Exercise details: Count the lines in the records that contain the string "Task", treating uppercase and lowercase as different, and give only that number.

(Records of interface elements)

■ ■ ■

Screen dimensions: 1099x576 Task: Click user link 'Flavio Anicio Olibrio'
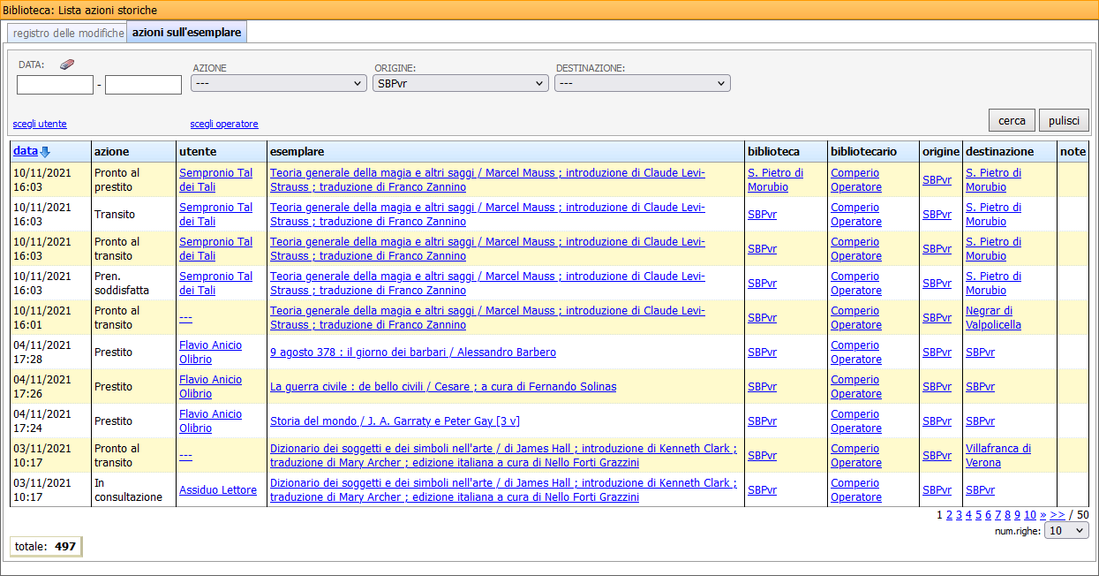point(210,352)
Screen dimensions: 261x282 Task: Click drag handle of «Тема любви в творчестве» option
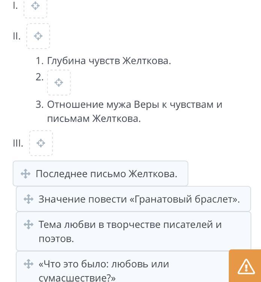(x=29, y=225)
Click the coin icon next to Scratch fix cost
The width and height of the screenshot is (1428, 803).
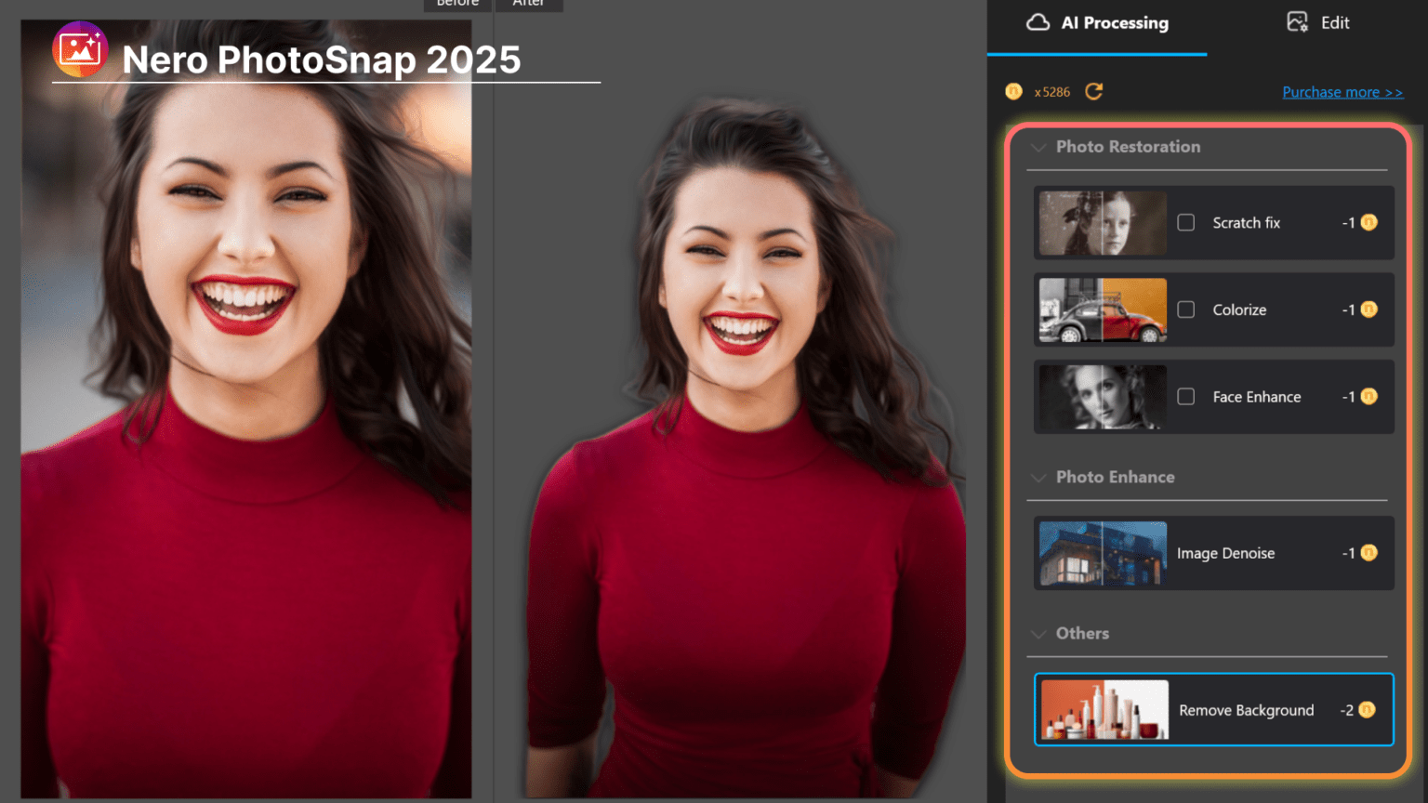1368,222
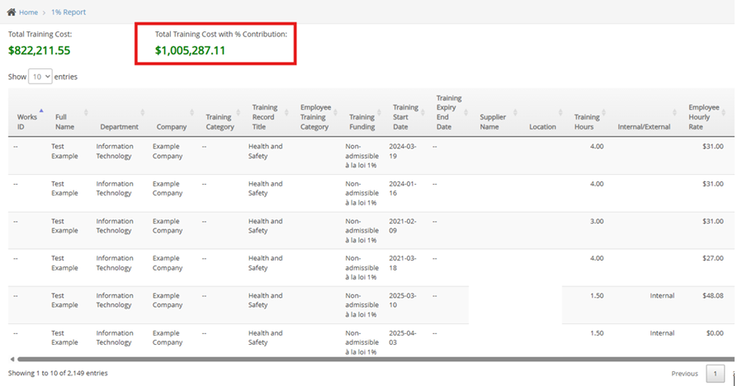This screenshot has width=737, height=386.
Task: Sort table by Works ID column
Action: coord(27,122)
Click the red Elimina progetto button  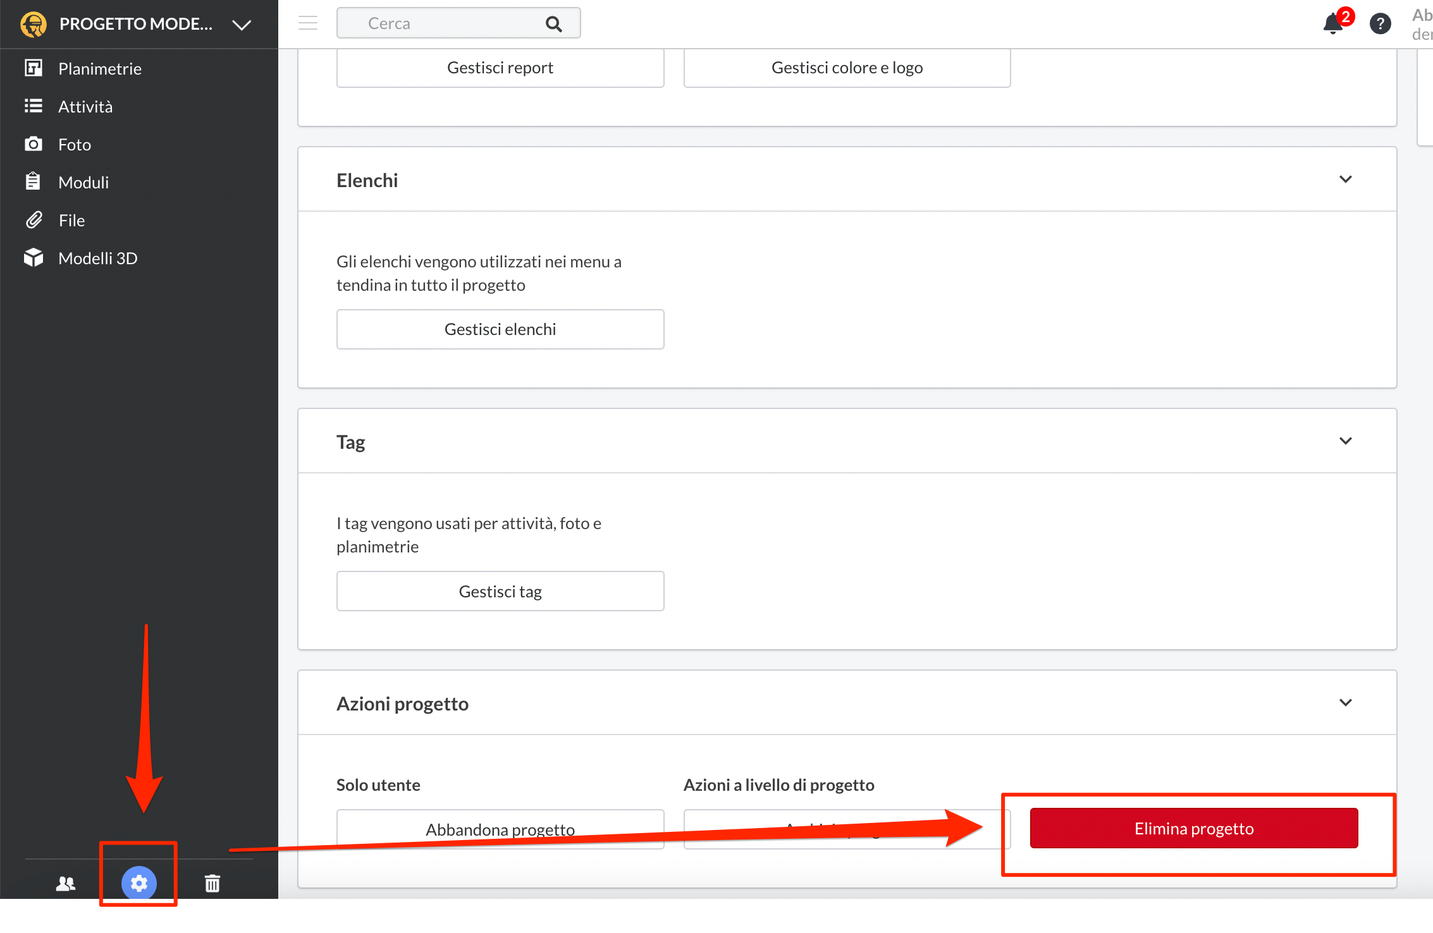click(x=1193, y=828)
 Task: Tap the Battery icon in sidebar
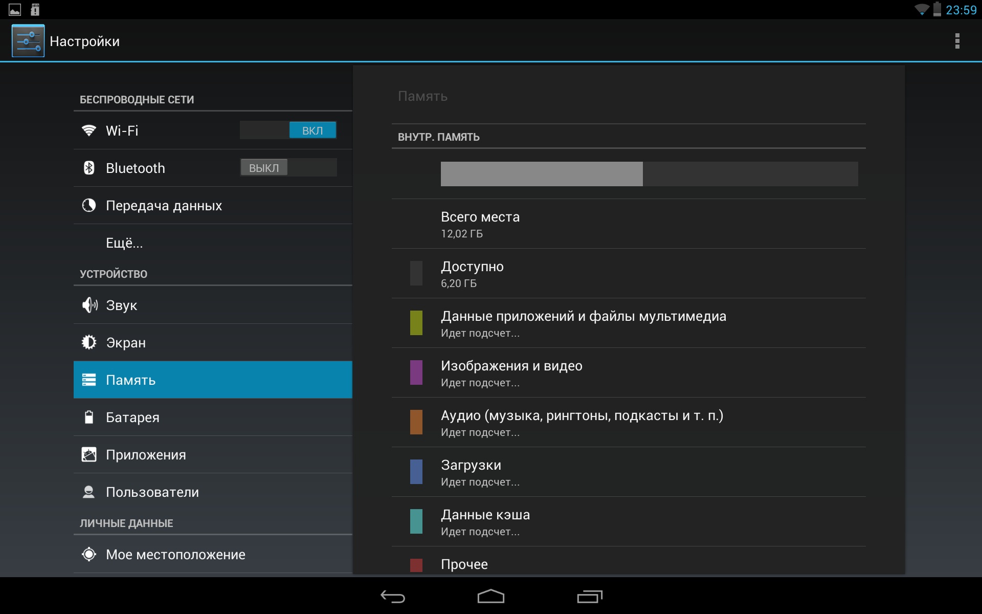(89, 417)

■ ■ ■

Answer in full: 4